• **What is needed**
Would you retype each record exactly as given?

___ Records shown

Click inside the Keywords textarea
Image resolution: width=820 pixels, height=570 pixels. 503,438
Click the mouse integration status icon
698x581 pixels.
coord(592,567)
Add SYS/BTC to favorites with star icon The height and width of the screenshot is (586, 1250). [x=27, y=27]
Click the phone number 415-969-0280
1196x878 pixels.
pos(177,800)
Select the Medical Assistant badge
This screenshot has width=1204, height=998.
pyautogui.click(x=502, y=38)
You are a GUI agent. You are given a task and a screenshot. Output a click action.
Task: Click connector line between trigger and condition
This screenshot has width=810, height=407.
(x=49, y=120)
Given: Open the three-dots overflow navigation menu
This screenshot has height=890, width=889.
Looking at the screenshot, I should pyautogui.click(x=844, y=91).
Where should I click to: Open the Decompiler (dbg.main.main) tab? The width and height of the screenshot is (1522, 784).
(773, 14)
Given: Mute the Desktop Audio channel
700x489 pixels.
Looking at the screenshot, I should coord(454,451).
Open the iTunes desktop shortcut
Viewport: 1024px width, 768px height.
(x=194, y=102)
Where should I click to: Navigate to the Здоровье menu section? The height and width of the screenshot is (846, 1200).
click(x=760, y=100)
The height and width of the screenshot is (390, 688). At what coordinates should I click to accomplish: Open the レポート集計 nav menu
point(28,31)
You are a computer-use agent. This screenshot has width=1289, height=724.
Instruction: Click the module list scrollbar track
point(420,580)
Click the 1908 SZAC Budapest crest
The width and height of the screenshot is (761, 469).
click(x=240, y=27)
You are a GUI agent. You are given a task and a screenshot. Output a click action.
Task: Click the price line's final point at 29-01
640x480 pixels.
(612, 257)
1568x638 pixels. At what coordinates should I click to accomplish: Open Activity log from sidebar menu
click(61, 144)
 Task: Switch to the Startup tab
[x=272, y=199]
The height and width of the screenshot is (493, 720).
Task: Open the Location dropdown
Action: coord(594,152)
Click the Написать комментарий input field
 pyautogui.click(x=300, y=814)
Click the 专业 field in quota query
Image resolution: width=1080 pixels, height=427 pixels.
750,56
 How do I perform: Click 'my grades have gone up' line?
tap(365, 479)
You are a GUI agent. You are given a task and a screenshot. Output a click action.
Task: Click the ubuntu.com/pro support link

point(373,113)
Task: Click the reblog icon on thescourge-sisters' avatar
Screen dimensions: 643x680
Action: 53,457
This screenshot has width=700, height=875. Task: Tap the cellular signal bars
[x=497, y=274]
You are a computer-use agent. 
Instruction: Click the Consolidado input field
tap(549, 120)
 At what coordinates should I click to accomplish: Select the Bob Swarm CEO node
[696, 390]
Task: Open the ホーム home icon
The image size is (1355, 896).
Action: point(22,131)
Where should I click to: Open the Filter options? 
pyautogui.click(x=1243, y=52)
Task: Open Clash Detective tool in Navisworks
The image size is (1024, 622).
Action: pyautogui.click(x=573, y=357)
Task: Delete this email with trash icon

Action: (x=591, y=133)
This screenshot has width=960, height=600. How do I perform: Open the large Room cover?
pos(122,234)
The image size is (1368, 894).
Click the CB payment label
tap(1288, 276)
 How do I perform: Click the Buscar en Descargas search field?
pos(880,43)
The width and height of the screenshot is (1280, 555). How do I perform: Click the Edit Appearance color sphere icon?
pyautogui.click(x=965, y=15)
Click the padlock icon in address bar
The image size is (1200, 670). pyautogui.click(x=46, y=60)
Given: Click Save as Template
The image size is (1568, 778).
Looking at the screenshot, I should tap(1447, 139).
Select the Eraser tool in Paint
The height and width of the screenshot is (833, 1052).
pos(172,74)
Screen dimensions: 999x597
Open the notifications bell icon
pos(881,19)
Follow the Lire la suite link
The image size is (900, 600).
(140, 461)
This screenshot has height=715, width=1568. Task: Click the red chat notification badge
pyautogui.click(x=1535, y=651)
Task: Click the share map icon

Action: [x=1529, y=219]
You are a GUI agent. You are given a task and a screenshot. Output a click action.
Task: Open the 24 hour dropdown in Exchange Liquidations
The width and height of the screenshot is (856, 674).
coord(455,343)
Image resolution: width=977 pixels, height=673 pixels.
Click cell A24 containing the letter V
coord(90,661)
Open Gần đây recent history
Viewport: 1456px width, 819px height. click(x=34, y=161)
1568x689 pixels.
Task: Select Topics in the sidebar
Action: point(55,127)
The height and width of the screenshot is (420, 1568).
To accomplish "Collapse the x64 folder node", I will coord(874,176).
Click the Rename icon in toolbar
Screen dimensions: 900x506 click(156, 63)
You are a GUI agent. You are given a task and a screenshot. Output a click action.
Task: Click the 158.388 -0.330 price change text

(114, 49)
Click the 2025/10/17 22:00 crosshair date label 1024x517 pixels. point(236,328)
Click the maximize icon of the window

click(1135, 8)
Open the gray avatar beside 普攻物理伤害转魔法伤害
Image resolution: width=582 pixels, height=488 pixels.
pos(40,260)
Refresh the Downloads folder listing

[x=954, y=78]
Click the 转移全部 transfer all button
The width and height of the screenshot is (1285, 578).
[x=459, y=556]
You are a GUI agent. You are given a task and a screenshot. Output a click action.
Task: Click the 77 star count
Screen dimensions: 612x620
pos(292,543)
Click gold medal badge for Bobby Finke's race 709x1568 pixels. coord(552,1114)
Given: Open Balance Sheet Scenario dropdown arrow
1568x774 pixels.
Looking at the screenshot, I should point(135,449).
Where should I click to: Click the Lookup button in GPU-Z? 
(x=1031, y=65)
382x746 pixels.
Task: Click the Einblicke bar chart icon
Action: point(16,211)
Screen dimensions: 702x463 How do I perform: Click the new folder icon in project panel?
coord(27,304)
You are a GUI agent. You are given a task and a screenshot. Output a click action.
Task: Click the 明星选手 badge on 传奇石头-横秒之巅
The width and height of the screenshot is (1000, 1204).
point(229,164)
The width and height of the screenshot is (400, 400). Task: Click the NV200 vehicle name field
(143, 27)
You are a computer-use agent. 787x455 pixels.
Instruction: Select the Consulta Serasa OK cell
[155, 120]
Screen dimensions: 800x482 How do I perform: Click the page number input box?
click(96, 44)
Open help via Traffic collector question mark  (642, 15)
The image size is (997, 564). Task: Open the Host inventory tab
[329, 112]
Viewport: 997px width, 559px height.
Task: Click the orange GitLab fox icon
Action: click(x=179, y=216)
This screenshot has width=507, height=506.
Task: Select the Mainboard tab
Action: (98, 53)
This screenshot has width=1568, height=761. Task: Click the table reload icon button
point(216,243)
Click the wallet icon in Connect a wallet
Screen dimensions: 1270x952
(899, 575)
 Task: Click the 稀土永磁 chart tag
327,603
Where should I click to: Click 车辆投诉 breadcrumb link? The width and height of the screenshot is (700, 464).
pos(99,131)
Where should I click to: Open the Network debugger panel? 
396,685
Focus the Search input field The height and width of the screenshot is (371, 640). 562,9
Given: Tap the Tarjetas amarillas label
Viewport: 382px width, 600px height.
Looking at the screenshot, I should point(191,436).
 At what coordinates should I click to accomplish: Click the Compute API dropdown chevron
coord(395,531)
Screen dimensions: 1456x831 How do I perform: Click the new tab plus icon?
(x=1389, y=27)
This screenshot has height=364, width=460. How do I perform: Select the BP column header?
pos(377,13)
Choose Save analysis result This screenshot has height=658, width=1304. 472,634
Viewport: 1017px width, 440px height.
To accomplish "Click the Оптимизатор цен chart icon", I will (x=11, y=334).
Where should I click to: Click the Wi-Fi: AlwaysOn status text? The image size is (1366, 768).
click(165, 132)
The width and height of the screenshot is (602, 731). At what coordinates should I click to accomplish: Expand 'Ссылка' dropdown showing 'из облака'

______

• **Finished task**
Click inside the Keywords textarea
Image resolution: width=820 pixels, height=570 pixels. 503,438
Click the mouse integration status icon
698x581 pixels.
coord(592,567)
Add SYS/BTC to favorites with star icon The height and width of the screenshot is (586, 1250). [x=27, y=27]
Click the phone number 415-969-0280
1196x878 pixels.
pos(177,800)
Select the Medical Assistant badge
This screenshot has width=1204, height=998.
pyautogui.click(x=502, y=38)
You are a GUI agent. You are given a task and a screenshot. Output a click action.
Task: Click connector line between trigger and condition
This screenshot has width=810, height=407.
(x=49, y=120)
Given: Open the three-dots overflow navigation menu
This screenshot has height=890, width=889.
Looking at the screenshot, I should pyautogui.click(x=844, y=91).
Where should I click to: Open the Decompiler (dbg.main.main) tab? The width and height of the screenshot is (1522, 784).
(773, 14)
Given: Mute the Desktop Audio channel
700x489 pixels.
Looking at the screenshot, I should coord(454,451).
Open the iTunes desktop shortcut
Viewport: 1024px width, 768px height.
(x=194, y=102)
Where should I click to: Navigate to the Здоровье menu section? The height and width of the screenshot is (846, 1200).
click(x=760, y=100)
The height and width of the screenshot is (390, 688). At what coordinates should I click to accomplish: Open the レポート集計 nav menu
point(28,31)
You are a computer-use agent. This screenshot has width=1289, height=724.
Instruction: Click the module list scrollbar track
point(420,580)
Click the 1908 SZAC Budapest crest
The width and height of the screenshot is (761, 469).
click(x=240, y=27)
You are a GUI agent. You are given a task and a screenshot. Output a click action.
Task: Click the price line's final point at 29-01
640x480 pixels.
(612, 257)
1568x638 pixels. At what coordinates should I click to accomplish: Open Activity log from sidebar menu
click(61, 144)
 Task: Switch to the Startup tab
[x=272, y=199]
The height and width of the screenshot is (493, 720).
Task: Open the Location dropdown
Action: coord(594,152)
Click the Написать комментарий input field
 pyautogui.click(x=300, y=814)
Click the 专业 field in quota query
Image resolution: width=1080 pixels, height=427 pixels.
750,56
 How do I perform: Click 'my grades have gone up' line?
tap(365, 479)
You are a GUI agent. You are given a task and a screenshot. Output a click action.
Task: Click the ubuntu.com/pro support link

point(373,113)
Task: Click the reblog icon on thescourge-sisters' avatar
Screen dimensions: 643x680
Action: 53,457
This screenshot has width=700, height=875. Task: Tap the cellular signal bars
[x=497, y=274]
You are a computer-use agent. 
Instruction: Click the Consolidado input field
tap(549, 120)
 At what coordinates should I click to accomplish: Select the Bob Swarm CEO node
[696, 390]
Task: Open the ホーム home icon
The image size is (1355, 896).
Action: point(22,131)
Where should I click to: Open the Filter options? 
pyautogui.click(x=1243, y=52)
Task: Open Clash Detective tool in Navisworks
The image size is (1024, 622).
Action: pyautogui.click(x=573, y=357)
Task: Delete this email with trash icon

Action: (x=591, y=133)
This screenshot has width=960, height=600. How do I perform: Open the large Room cover?
pos(122,234)
The image size is (1368, 894).
Click the CB payment label
tap(1288, 276)
 How do I perform: Click the Buscar en Descargas search field?
pos(880,43)
The width and height of the screenshot is (1280, 555). How do I perform: Click the Edit Appearance color sphere icon?
pyautogui.click(x=965, y=15)
Click the padlock icon in address bar
The image size is (1200, 670). pyautogui.click(x=46, y=60)
Given: Click Save as Template
The image size is (1568, 778).
Looking at the screenshot, I should tap(1447, 139).
Select the Eraser tool in Paint
The height and width of the screenshot is (833, 1052).
pos(172,74)
Screen dimensions: 999x597
Open the notifications bell icon
pos(881,19)
Follow the Lire la suite link
The image size is (900, 600).
(140, 461)
This screenshot has height=715, width=1568. Task: Click the red chat notification badge
pyautogui.click(x=1535, y=651)
Task: Click the share map icon

Action: [x=1529, y=219]
You are a GUI agent. You are given a task and a screenshot. Output a click action.
Task: Open the 24 hour dropdown in Exchange Liquidations
The width and height of the screenshot is (856, 674).
coord(455,343)
Image resolution: width=977 pixels, height=673 pixels.
Click cell A24 containing the letter V
coord(90,661)
Open Gần đây recent history
Viewport: 1456px width, 819px height. click(x=34, y=161)
1568x689 pixels.
Task: Select Topics in the sidebar
Action: point(55,127)
The height and width of the screenshot is (420, 1568).
To accomplish "Collapse the x64 folder node", I will coord(874,176).
Click the Rename icon in toolbar
Screen dimensions: 900x506 click(156, 63)
You are a GUI agent. You are given a task and a screenshot. Output a click action.
Task: Click the 158.388 -0.330 price change text

(114, 49)
Click the 2025/10/17 22:00 crosshair date label 1024x517 pixels. point(236,328)
Click the maximize icon of the window

click(1135, 8)
Open the gray avatar beside 普攻物理伤害转魔法伤害
Image resolution: width=582 pixels, height=488 pixels.
pos(40,260)
Refresh the Downloads folder listing

[x=954, y=78]
Click the 转移全部 transfer all button
The width and height of the screenshot is (1285, 578).
[x=459, y=556]
You are a GUI agent. You are given a task and a screenshot. Output a click action.
Task: Click the 77 star count
Screen dimensions: 612x620
pos(292,543)
Click gold medal badge for Bobby Finke's race 709x1568 pixels. coord(552,1114)
Given: Open Balance Sheet Scenario dropdown arrow
1568x774 pixels.
Looking at the screenshot, I should point(135,449).
Where should I click to: Click the Lookup button in GPU-Z? 
(x=1031, y=65)
382x746 pixels.
Task: Click the Einblicke bar chart icon
Action: point(16,211)
Screen dimensions: 702x463 How do I perform: Click the new folder icon in project panel?
coord(27,304)
You are a GUI agent. You are given a task and a screenshot. Output a click action.
Task: Click the 明星选手 badge on 传奇石头-横秒之巅
The width and height of the screenshot is (1000, 1204).
point(229,164)
The width and height of the screenshot is (400, 400). Task: Click the NV200 vehicle name field
(143, 27)
You are a computer-use agent. 787x455 pixels.
Instruction: Select the Consulta Serasa OK cell
[155, 120]
Screen dimensions: 800x482 How do I perform: Click the page number input box?
click(96, 44)
Open help via Traffic collector question mark  (642, 15)
The image size is (997, 564). Task: Open the Host inventory tab
[329, 112]
Viewport: 997px width, 559px height.
Task: Click the orange GitLab fox icon
Action: click(x=179, y=216)
This screenshot has width=507, height=506.
Task: Select the Mainboard tab
Action: (98, 53)
This screenshot has width=1568, height=761. Task: Click the table reload icon button
point(216,243)
Click the wallet icon in Connect a wallet
Screen dimensions: 1270x952
(899, 575)
 Task: Click the 稀土永磁 chart tag
327,603
Where should I click to: Click 车辆投诉 breadcrumb link? The width and height of the screenshot is (700, 464).
pos(99,131)
Where should I click to: Open the Network debugger panel? 
396,685
Focus the Search input field The height and width of the screenshot is (371, 640). 562,9
Given: Tap the Tarjetas amarillas label
Viewport: 382px width, 600px height.
Looking at the screenshot, I should point(191,436).
 At what coordinates should I click to accomplish: Click the Compute API dropdown chevron
coord(395,531)
Screen dimensions: 1456x831 How do I perform: Click the new tab plus icon?
(x=1389, y=27)
This screenshot has height=364, width=460. How do I perform: Select the BP column header?
pos(377,13)
Choose Save analysis result This screenshot has height=658, width=1304. 472,634
Viewport: 1017px width, 440px height.
To accomplish "Click the Оптимизатор цен chart icon", I will (x=11, y=334).
Where should I click to: Click the Wi-Fi: AlwaysOn status text? The image size is (1366, 768).
click(165, 132)
The width and height of the screenshot is (602, 731). At what coordinates should I click to accomplish: Expand 'Ссылка' dropdown showing 'из облака'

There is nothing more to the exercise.